The simulator is the core of the PetroMod software suite, enabling simulating the entire history of a sedimentary basin from the deposition of the bottom layer onward. PetroMod software uses consistent simulators in 1D, 2D, and 3D, which means that all technical features and tools are available—and identical—in all dimensions. It also enables using different migration methods—Darcy, flow path (ray tracing), invasion percolation (IP), and PetroMod software’s hybrid Darcy–flow path—IP simulator—with the same data models.
Pressure and temperature simulation is the most fundamental part of PetroMod software’s simulator. Temperature is simulated based on the upper boundary condition determined as the surface temperature, the basal heat flow at the lower boundary of the model, and the thermal conductivity of all layers in the model. Additional effects, such as radiogenic heat generation, can be included. For pressure modeling, various compaction laws can be modeled as defined in the lithologies and pressure boundary conditions can be assigned to account for the effect of regional stress or aquifers.
PetroMod software includes a database of reaction kinetics to predict the phases and properties of hydrocarbons generated from source rocks of various types. Adsorption models describe the release of generated hydrocarbons into the free pore space of the source rock. Users can include their own data or select one out of more than 100 default kinetic reactions based on real source rock data from all over the world.
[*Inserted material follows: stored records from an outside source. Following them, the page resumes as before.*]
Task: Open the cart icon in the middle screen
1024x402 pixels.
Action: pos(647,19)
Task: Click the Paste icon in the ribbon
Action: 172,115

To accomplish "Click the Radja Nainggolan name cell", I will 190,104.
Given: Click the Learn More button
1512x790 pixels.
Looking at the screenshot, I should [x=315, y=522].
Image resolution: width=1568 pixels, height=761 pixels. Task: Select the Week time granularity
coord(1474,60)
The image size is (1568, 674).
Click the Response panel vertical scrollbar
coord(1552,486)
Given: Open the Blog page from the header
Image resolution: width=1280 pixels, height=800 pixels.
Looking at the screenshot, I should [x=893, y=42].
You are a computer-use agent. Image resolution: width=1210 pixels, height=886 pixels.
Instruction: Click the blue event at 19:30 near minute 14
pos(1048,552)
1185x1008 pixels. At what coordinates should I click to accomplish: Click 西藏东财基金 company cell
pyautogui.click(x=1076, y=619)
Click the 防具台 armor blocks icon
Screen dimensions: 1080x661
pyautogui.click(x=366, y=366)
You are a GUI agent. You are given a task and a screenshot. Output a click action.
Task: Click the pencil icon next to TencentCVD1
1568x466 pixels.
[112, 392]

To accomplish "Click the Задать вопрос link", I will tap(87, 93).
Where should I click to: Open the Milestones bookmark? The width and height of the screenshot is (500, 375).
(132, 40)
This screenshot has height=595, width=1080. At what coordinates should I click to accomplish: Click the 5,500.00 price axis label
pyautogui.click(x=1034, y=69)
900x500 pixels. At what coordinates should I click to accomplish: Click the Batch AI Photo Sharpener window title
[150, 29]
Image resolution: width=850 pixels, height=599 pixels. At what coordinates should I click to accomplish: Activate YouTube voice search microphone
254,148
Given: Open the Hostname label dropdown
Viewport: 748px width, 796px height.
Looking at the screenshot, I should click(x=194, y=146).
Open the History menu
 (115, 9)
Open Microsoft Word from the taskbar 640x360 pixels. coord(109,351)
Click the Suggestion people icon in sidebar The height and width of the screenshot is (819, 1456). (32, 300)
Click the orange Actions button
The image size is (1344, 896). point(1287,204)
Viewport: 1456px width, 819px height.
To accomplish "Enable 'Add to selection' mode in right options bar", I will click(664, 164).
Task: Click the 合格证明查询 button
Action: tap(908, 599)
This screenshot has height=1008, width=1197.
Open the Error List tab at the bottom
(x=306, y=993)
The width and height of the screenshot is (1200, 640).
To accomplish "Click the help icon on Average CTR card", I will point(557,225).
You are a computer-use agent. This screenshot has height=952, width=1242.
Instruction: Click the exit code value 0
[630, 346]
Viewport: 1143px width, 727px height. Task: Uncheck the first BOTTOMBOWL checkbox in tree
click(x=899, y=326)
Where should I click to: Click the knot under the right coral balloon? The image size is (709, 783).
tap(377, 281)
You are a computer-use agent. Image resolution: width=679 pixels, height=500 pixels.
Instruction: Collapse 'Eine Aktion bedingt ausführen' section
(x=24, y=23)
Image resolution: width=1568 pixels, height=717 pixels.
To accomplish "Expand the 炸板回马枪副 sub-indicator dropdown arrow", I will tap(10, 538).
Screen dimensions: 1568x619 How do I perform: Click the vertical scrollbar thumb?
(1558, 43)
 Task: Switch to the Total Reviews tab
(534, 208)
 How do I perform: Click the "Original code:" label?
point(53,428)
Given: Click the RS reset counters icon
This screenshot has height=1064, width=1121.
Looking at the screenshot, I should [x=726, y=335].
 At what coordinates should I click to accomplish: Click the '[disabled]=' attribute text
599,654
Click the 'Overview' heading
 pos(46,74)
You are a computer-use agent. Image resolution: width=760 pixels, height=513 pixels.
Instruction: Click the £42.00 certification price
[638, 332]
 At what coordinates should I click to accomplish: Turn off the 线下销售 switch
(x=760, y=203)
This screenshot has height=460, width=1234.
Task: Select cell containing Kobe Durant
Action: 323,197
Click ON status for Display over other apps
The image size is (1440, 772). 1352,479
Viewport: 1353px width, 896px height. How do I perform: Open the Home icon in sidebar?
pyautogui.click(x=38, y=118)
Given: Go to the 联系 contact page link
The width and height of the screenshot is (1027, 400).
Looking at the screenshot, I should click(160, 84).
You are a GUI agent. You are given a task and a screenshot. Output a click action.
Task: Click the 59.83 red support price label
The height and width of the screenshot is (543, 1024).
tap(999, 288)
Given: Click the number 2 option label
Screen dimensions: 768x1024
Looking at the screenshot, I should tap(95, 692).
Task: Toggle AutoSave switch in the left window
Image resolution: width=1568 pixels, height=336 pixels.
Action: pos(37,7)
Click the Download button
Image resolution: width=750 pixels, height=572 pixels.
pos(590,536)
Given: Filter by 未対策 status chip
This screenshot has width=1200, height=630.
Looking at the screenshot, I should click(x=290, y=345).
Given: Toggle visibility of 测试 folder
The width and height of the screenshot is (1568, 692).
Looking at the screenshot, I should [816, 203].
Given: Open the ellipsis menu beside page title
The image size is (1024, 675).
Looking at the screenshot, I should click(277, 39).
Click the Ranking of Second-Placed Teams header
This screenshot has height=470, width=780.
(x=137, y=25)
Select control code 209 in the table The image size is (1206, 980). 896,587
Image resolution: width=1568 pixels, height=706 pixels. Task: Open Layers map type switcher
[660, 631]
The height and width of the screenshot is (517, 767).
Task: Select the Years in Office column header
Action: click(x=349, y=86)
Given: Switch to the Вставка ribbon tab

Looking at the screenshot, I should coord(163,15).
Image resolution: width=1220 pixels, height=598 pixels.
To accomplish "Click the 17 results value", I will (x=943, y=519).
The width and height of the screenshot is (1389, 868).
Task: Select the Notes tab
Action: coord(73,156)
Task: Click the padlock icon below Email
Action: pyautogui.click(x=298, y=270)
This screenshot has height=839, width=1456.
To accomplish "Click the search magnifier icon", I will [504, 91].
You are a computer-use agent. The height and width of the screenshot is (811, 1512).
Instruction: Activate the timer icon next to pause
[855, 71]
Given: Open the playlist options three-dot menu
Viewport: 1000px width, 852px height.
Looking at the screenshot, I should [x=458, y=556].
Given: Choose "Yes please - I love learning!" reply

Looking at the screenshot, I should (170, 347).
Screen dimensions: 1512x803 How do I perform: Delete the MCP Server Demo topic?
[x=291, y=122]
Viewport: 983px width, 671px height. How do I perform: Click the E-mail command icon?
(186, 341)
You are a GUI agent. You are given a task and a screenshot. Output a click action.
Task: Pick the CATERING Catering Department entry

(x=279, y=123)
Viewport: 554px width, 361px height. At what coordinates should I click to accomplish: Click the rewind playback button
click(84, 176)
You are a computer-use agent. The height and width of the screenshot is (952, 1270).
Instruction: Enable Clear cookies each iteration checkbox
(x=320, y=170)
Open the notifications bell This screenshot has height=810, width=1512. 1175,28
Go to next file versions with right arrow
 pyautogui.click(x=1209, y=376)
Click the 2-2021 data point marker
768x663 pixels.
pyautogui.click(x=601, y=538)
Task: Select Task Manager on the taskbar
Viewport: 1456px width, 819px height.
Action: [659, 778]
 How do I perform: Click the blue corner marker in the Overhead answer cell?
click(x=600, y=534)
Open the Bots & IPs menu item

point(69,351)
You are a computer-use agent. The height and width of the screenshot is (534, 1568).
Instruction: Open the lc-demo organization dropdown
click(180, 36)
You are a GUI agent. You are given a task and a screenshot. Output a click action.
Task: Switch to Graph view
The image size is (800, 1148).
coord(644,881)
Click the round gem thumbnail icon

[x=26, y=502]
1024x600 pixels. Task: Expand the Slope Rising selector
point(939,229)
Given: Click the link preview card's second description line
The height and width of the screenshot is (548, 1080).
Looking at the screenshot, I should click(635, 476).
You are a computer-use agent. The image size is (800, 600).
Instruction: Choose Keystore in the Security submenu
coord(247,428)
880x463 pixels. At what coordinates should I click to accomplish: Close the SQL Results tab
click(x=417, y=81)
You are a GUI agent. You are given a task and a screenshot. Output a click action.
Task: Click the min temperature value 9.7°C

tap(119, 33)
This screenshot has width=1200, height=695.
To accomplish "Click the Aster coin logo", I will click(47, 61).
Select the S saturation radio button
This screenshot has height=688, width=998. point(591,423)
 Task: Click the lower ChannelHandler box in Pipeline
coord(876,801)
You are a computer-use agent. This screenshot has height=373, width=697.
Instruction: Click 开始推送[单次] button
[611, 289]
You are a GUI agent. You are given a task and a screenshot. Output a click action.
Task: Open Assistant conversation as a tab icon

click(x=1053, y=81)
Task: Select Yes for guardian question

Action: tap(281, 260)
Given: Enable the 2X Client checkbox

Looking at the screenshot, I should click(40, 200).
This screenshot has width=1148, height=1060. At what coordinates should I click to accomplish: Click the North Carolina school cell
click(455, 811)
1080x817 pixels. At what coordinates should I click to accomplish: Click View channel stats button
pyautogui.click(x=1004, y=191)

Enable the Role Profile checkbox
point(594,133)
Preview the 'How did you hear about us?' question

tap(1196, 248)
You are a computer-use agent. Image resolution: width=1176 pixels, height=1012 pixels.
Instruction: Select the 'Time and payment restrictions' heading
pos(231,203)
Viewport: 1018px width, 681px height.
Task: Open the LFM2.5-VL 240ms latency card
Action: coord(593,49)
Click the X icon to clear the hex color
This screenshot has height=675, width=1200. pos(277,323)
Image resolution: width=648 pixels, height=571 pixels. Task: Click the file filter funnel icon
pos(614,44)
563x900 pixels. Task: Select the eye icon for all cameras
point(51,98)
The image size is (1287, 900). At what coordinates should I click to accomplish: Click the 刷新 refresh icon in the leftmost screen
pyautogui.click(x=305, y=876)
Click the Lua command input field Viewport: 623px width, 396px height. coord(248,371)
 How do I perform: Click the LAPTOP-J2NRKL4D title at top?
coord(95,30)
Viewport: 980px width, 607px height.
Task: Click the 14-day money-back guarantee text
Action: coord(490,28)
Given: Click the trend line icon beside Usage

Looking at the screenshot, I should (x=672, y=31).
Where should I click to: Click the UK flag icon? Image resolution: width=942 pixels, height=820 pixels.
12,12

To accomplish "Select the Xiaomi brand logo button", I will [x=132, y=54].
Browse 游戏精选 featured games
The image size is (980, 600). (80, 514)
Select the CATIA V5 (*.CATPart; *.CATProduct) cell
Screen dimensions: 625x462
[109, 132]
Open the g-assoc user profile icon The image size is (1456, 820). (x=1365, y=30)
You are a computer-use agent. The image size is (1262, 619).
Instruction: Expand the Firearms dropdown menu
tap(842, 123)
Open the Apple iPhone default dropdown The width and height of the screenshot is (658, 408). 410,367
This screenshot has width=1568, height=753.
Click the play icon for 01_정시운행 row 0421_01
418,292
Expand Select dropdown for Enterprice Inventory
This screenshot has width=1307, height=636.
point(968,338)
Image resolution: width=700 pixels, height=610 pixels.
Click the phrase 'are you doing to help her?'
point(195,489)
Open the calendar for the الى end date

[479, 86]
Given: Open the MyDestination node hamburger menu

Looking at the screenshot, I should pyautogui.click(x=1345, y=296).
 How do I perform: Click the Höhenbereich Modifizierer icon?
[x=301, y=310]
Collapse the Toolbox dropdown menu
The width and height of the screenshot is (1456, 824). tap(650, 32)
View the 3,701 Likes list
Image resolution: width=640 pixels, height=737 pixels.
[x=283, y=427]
PetroMod software’s migration modeling technology is the most advanced tool available and the only commercial system with fully PVT-controlled modeling of n-component three-phase relationships during the entire migration process. The 2D and 3D migration modeling technology uses flash calculations throughout the entire model and its geologic history, which improves the understanding and prediction of petroleum properties and oil versus gas probability assessments. Source rock tracking is possible in both 2D and 3D migration modeling for better understanding complex petroleum systems by tracking oil and gas from the source to the trap and evaluating the relative risks of charging from different source units or areas. Migration simulation methods include Darcy flow, flow path analysis, hybrid petroleum migration modeling technology, and invasion percolation.